Non-diabetic hyperglycaemia and cardiovascular risk: moving beyond categorisation to individual interpretation of absolute risk.
Diabetologia 2010 ; 54: 291-9.
PubMed ID : 20859613
PMCID : 0
Non-diabetic hyperglycaemia is usually not considered at all or is viewed as a binary risk category in isolation from other factors when quantifying cardiovascular risk. We argue that hyperglycaemia should be considered as a continuous risk factor and only in the context of other vascular risk factors. To examine the potential impact of hyperglycaemia on cardiovascular disease (CVD) risk, we calculated the absolute CVD risk in groups defined by different levels of HbA(1c) and other CVD risk factors.

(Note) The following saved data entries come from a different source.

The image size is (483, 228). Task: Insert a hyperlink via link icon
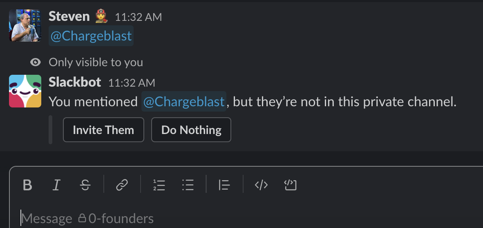[122, 185]
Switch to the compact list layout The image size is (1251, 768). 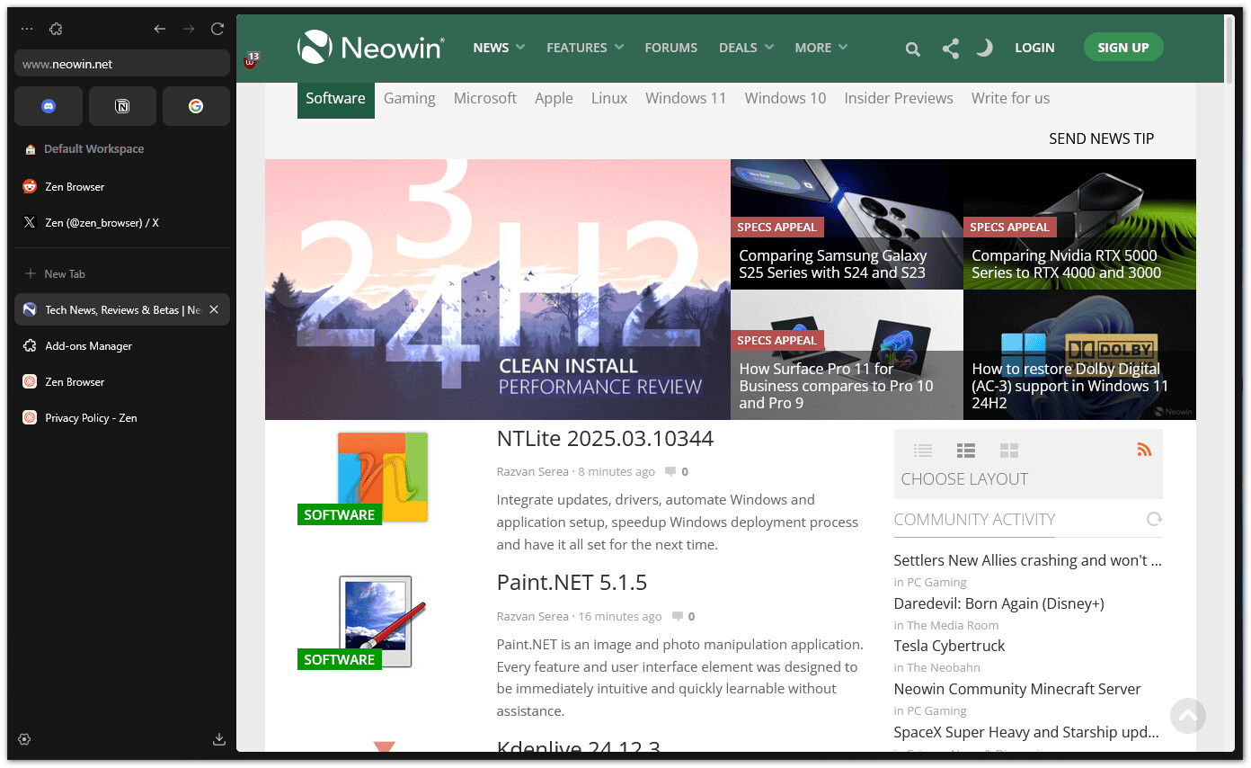point(922,450)
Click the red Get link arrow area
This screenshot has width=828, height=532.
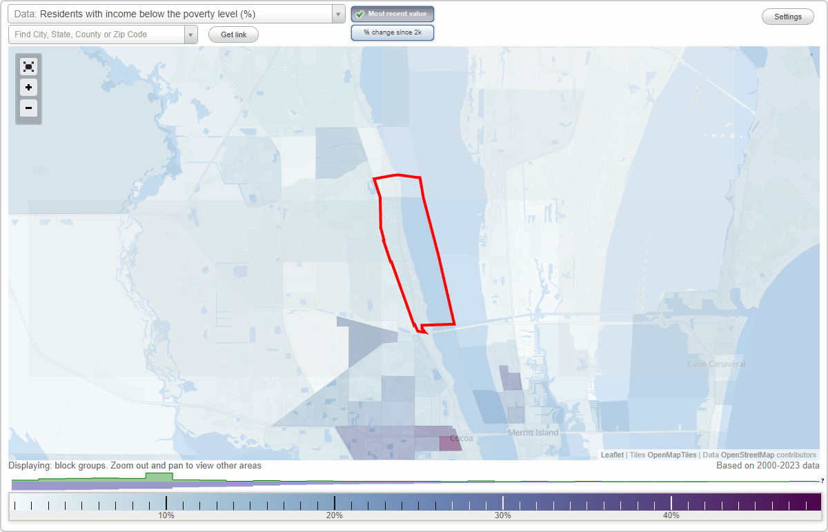233,35

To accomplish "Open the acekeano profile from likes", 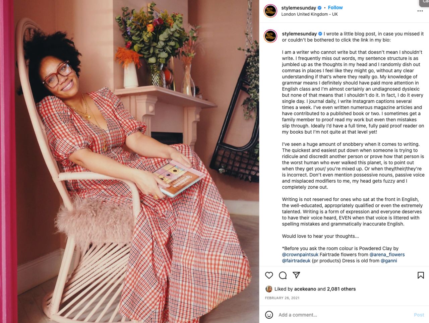I will (x=305, y=289).
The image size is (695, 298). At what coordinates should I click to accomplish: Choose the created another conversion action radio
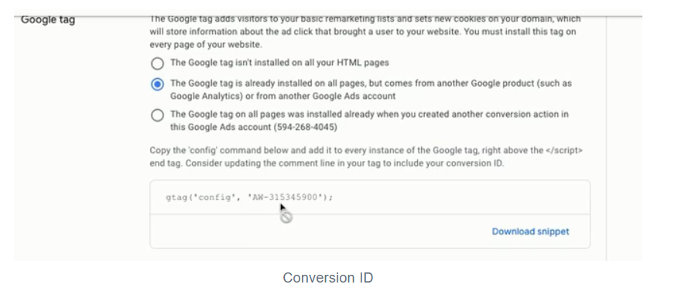(x=157, y=115)
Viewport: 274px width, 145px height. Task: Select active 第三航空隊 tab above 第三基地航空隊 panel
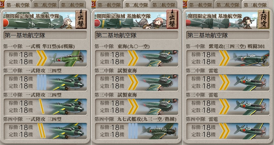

We used data on 10,144 men and women from the European Prospective Investigation of Cancer-Norfolk cohort to calculate CVD rates across levels of HbA(1c) in groups characterised by different levels of traditional risk factors.
We found significant differences in CVD rates across levels of HbA(1c) in groups defined by different levels of the other risk factors. CVD rates for non-diabetic individuals with an HbA(1c) of <5.5% increased from 0.6 (95% CI 0.3-1.2) to 29.6 (95% CI 14.8-59.1) per 1,000 person-years when traditional CVD risk factors were added sequentially to the lowest risk reference group. In most cases, non-diabetic individuals with an HbA(1c) of <5.5% and high values for all other CVD risk factors had substantially higher absolute CVD rates than those with an HbA(1c) of 6.0% to 6.4% but with no other raised CVD risk factors (29.6 [95% CI 14.8-59.1] and 2.5 [95% CI 0.4-18.1], respectively). A history of diabetes significantly increased CVD risk over the non-diabetic hyperglycaemia range. Comparisons of CVD rates across tertiles of total cholesterol:HDL-cholesterol ratio or mean systolic blood pressure in groups characterised by different levels of other risk factors showed similar findings.
In people with non-diabetic hyperglycaemia, cardiovascular risk is highly dependent on the presence of other CVD risk factors. Attention should be given not to whether an individual has 'pre-diabetes', 'hypertension' or 'hypercholesterolaemia', but to an integrated assessment of CVD risk, based on the combination of risk factors present and potential benefits of treatment.